In der Koalition gab es dazu geteilte Reaktionen: CSU-Landesgruppenchef Hans-Peter Friedrich lehnte eine Auktion in der "Passauer Neuen Presse" kategorisch ab. Der Vorschlag einer Versteigerung sei nicht unbedingt einleuchtend. Atomkraftwerke könnten so lange laufen, wie sie sicher oder bis sie durch eine bessere Energieerzeugungsform ersetzbar seien. "Die Auktionsidee sieht mir eher nach einem dieser ständigen Ablenkungsmanöver aus, um von politisch notwendigen Entscheidungen abzulenken." Dagegen sprach sich der umweltpolitische Sprecher der FDP-Bundestagsfraktion, Michael Kauch, für eine "seriöse" Prüfung der Auktionsvariante aus.
Gewinne und Sicherheit
Opposition und Atomkraftgegner hatten eine Versteigerung von Laufzeiten bereits vehement abgelehnt und der Regierung vorgeworfen, sie ignoriere Sicherheitsaspekte. Röttgen wies die Kritik zurück: Die Sicherheitsanforderungen an Atomreaktoren würden "unabhängig von der noch zu bestimmenden Variante der Gewinnabschöpfung" festgelegt.

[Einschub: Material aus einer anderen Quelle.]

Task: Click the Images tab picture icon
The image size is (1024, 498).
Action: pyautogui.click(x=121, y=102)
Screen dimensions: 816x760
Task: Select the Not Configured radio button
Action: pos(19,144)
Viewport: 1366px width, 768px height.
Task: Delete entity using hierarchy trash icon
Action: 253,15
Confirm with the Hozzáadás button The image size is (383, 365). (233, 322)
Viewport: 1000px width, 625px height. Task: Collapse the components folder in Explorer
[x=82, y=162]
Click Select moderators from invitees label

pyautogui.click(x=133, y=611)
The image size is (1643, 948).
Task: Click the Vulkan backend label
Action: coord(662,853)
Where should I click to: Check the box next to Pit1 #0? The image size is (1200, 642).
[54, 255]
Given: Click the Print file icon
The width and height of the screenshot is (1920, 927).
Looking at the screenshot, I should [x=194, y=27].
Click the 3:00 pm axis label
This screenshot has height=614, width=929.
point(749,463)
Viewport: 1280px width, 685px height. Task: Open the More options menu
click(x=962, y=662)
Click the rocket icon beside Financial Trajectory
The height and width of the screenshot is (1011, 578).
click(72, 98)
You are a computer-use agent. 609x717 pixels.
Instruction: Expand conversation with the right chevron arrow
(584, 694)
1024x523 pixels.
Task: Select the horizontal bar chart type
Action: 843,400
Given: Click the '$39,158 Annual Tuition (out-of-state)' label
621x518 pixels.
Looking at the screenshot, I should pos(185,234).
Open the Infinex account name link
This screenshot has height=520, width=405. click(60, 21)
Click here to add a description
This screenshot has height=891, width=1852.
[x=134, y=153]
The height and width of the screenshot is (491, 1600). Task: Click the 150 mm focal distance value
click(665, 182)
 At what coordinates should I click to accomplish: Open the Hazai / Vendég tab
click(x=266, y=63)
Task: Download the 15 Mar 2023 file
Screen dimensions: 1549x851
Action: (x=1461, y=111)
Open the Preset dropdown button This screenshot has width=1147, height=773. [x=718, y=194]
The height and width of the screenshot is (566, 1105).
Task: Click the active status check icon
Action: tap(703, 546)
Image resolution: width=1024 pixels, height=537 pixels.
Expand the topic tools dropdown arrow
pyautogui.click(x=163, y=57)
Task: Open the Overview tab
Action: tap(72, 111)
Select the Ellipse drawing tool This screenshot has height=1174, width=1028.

Der Bundesaußenminister und FDP-Bundesvorsitzende Guido Westerwelle sprach sich unterdessen gegen eine Beteiligung des Bundesrats an der Entscheidung über eine Verschiebung des Atomausstiegs aus. "Ich gehe davon aus, dass wir für die Verlängerung der Laufzeiten von Atomkraftwerken den Bundesrat nicht brauchen", sagte er dem "Hamburger Abendblatt". Zugleich forderte er eine "maßvolle Laufzeitverlängerung". Ob der Bundesrat gefragt werden muss, ist umstritten. SPD und Grüne wollen vor dem Bundesverfassungsgericht klagen, falls Schwarz-Gelb die Länderkammer umgehen sollte. Mit dem Regierungswechsel in NRW haben sich die Machtverhältnisse in der Länderkammer zu Ungunsten der schwarz-gelben Koalition in Berlin verändert.